Integrate compute service with Milo quota system

## Parent Issue

Tracked by https://github.com/datum-cloud/enhancements/issues/682 (Launch Workload Compute Service — "UFOs")

## Summary

Integrate the compute service with the Milo quota service (`quota.miloapis.com`) so that resource consumption is tracked and enforced per project.

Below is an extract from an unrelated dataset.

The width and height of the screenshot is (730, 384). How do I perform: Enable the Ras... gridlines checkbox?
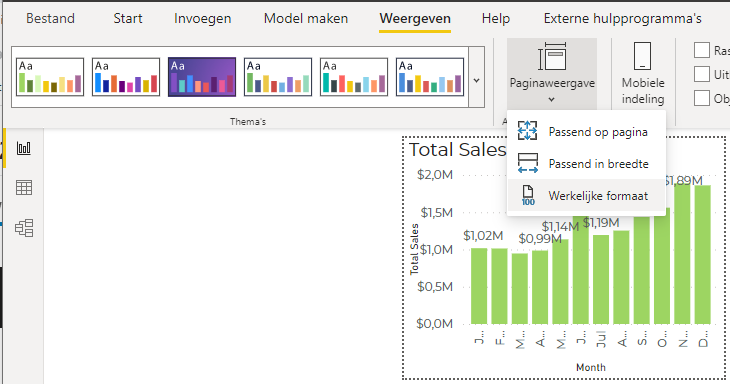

This covers `Instance`, `WorkloadDeployment`, and the underlying compute dimensions (instance count, vCPUs, memory, and eventually GPUs).

## Motivation

Without quota integration, there is no mechanism to:
- Enforce per-project resource limits set by the pricing tier
- Give users visibility into how much of their quota they are consuming
- Prevent runaway workloads from monopolizing platform capacity
- Gate new projects to safe default limits during onboarding

## Resources to Quota

The following resource dimensions need `ResourceRegistration` entries:

| Resource Type | Unit | Description |
|---|---|---|
| `compute.datumapis.com/instances` | count | Total running instances per project |
| `compute.datumapis.com/vcpus` | millicores | Total vCPU allocation across all instances |
| `compute.datumapis.com/memory` | MiB | Total memory allocation across all instances |
| `compute.datumapis.com/gpus` | count | GPU units (future — phase 2) |

## Integration Pattern

Compute should use **Pattern 2: Service-Managed Claims** (not admission-blocking ClaimCreationPolicy). Reasons:

- `WorkloadDeployment` creates `Instance` objects ahead of scheduling — creation should not be blocked, but provisioning should be gated
- Quota denial state needs to be visible to users as a resource condition, not a silent API error
- Auto-scaling scenarios need instances to exist in a pending state while quota is being negotiated

The instance controller creates a `ResourceClaim` when an `Instance` is created, watches for `Granted`/`Denied` on the claim, and gates actual VM provisioning on claim grant.

The `ConsumerRef` on each `ResourceClaim` will reference the `Project` the instance belongs to.

## User Experience: Quota Exceeded States

This is the primary UX concern to resolve before implementation.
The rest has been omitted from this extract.